Die Ergebnisse dieser Arbeit lassen den Schluss zu, dass die beobachteten Antikörperreaktionen auf eine Antigen-spezifische Memoryantwort zurückzuführen sind. In etwa 2/3 der Fälle wird eine Sepsis endogen durch Bakterien des eigenen Mikrobioms verursacht. Entsprechend war es nicht überraschend, dass gegen alle untersuchten Erreger bereits vor der Infektion und auch bei gesunden Kontrollpersonen basale antibakterielle IgG-Spiegel gemessen wurden. Zudem waren die IgG-Anstiege oft bereits zwischen Tag 0 und Tag 8 zu beobachten. Bei einer Primärantwort mit dem Erreger würde die Aktivierung der Zellen und der Klassenwechsel der Antikörper deutlich mehr Zeit erfordern.
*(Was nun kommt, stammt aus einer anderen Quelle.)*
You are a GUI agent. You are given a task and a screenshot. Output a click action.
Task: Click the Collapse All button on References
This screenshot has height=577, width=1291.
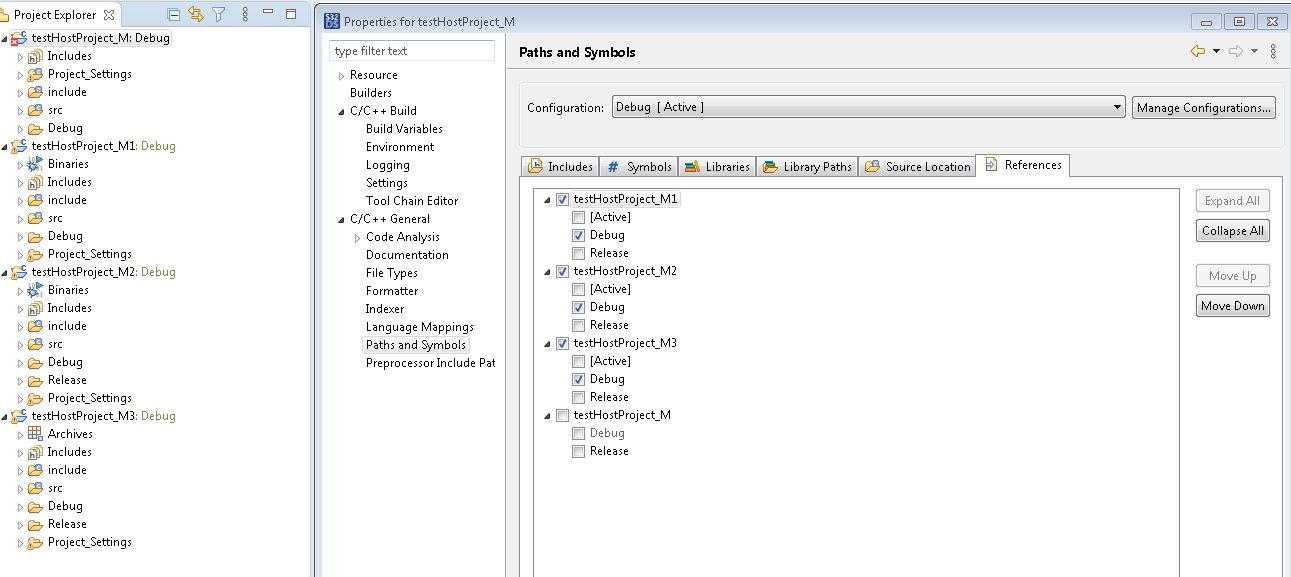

Die Untersuchung der Erreger-spezifischen Antikörperantwort hat gezeigt, dass ein serologischer Assay Rückschlüsse auf den Infektionserreger zulässt. Außerdem zeigen die Daten, dass auch Kommensale wie Darmbakterien das Immunsystem prägen, was wiederum Einfluss auf die humorale Immunantwort während einer Infektion haben kann. Dieser Aspekt wird bei Mausmodellen oft vernachlässigt, kann aber entscheidend für die Translation der Ergebnisse aus Tierversuchen auf den Menschen sein. Aber auch diagnostisch bietet der Infection Array Einsatzmöglichkeiten. Im Gegensatz zur konventionellen Erregerdiagnostik ist die Serologie robust gegenüber einer bereits begonnenen Antibiotikagabe, und sie könnte dabei helfen, zwischen einer Kontamination und dem Infektionserreger zu unterscheiden, z. B. im Fall von KNS wie S. epidermidis. Ebenso wäre der Einsatz bei Biofilm-assoziierten Infektionen wie z. B. Protheseninfektionen oder Endokarditis denkbar. Hier besteht die Infektion oft bereits lange asymptomatisch, bevor sie klinisch diagnostiziert wird. Bei Diagnose bestehen meist bereits erhöhte Antikörperspiegel, die sich von denen gesunder Individuen unterscheiden. Ein serologischer Test könnte hier invasive Eingriffe, um an Material für die mikrobiologische Diagnose heranzukommen, reduzieren und die Sensitivität der Erregerdiagnostik erhöhen. Durch den Einsatz rekombinanter Proteine kann die Spezifität des Assays in der Zukunft erhöht werden. Zu diesem Zweck wurden in dieser Arbeit bereits erste immunogene Proteine identifiziert. Durch die Verwendung rekombinanter Proteine wäre zudem zukünftig die Erweiterung des Erregerpanels um typische, aber womöglich schwerkultivierbare Erreger möglich. Damit könnte die Sepsisforschung Neuland betreten.